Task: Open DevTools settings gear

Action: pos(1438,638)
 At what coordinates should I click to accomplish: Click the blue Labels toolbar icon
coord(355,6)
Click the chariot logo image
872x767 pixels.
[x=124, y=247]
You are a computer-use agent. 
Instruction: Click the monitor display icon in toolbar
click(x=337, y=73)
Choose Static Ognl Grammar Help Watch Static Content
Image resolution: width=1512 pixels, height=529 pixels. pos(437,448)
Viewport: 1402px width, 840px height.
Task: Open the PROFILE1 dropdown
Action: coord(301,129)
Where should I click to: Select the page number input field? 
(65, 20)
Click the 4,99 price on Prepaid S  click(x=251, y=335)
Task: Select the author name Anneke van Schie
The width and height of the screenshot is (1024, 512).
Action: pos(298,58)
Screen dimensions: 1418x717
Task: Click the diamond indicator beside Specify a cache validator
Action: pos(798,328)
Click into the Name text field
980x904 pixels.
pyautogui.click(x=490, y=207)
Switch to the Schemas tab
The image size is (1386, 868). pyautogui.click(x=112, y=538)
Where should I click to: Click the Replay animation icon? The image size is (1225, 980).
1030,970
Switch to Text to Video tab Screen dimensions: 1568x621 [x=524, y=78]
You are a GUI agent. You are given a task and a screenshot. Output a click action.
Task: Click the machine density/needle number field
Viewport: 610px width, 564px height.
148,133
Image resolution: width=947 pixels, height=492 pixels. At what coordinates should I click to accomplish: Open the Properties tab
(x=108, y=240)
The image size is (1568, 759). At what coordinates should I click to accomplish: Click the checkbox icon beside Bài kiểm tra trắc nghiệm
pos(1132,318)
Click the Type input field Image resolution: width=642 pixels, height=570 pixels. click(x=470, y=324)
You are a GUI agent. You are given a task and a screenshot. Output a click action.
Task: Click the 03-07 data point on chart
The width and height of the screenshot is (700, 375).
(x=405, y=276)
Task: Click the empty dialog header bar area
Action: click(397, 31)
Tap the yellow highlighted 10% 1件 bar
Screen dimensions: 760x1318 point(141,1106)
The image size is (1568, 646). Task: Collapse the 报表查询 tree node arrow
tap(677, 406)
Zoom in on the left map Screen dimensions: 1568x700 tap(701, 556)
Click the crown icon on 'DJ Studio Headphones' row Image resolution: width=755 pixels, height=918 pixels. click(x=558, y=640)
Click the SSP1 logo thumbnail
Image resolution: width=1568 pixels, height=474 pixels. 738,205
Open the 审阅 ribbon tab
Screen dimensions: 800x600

**THE PROBLEM**
Convert every line of the entries above into a numbered list, leaving out any blank lines.

**RESULT BELOW**
1. Task: Open DevTools settings gear
2. Action: pos(1438,638)
3.  At what coordinates should I click to accomplish: Click the blue Labels toolbar icon
4. coord(355,6)
5. Click the chariot logo image
6. 872x767 pixels.
7. [x=124, y=247]
8. You are a computer-use agent. 
9. Instruction: Click the monitor display icon in toolbar
10. click(x=337, y=73)
11. Choose Static Ognl Grammar Help Watch Static Content
12. Image resolution: width=1512 pixels, height=529 pixels. pos(437,448)
13. Viewport: 1402px width, 840px height.
14. Task: Open the PROFILE1 dropdown
15. Action: coord(301,129)
16. Where should I click to: Select the page number input field? 
17. (65, 20)
18. Click the 4,99 price on Prepaid S  click(x=251, y=335)
19. Task: Select the author name Anneke van Schie
20. The width and height of the screenshot is (1024, 512).
21. Action: pos(298,58)
22. Screen dimensions: 1418x717
23. Task: Click the diamond indicator beside Specify a cache validator
24. Action: pos(798,328)
25. Click into the Name text field
26. 980x904 pixels.
27. pyautogui.click(x=490, y=207)
28. Switch to the Schemas tab
29. The image size is (1386, 868). pyautogui.click(x=112, y=538)
30. Where should I click to: Click the Replay animation icon? The image size is (1225, 980).
31. 1030,970
32. Switch to Text to Video tab Screen dimensions: 1568x621 [x=524, y=78]
33. You are a GUI agent. You are given a task and a screenshot. Output a click action.
34. Task: Click the machine density/needle number field
35. Viewport: 610px width, 564px height.
36. 148,133
37. Image resolution: width=947 pixels, height=492 pixels. At what coordinates should I click to accomplish: Open the Properties tab
38. (x=108, y=240)
39. The image size is (1568, 759). At what coordinates should I click to accomplish: Click the checkbox icon beside Bài kiểm tra trắc nghiệm
40. pos(1132,318)
41. Click the Type input field Image resolution: width=642 pixels, height=570 pixels. click(x=470, y=324)
42. You are a GUI agent. You are given a task and a screenshot. Output a click action.
43. Task: Click the 03-07 data point on chart
44. The width and height of the screenshot is (700, 375).
45. (x=405, y=276)
46. Task: Click the empty dialog header bar area
47. Action: click(397, 31)
48. Tap the yellow highlighted 10% 1件 bar
49. Screen dimensions: 760x1318 point(141,1106)
50. The image size is (1568, 646). Task: Collapse the 报表查询 tree node arrow
51. tap(677, 406)
52. Zoom in on the left map Screen dimensions: 1568x700 tap(701, 556)
53. Click the crown icon on 'DJ Studio Headphones' row Image resolution: width=755 pixels, height=918 pixels. click(x=558, y=640)
54. Click the SSP1 logo thumbnail
55. Image resolution: width=1568 pixels, height=474 pixels. 738,205
56. Open the 审阅 ribbon tab
57. Screen dimensions: 800x600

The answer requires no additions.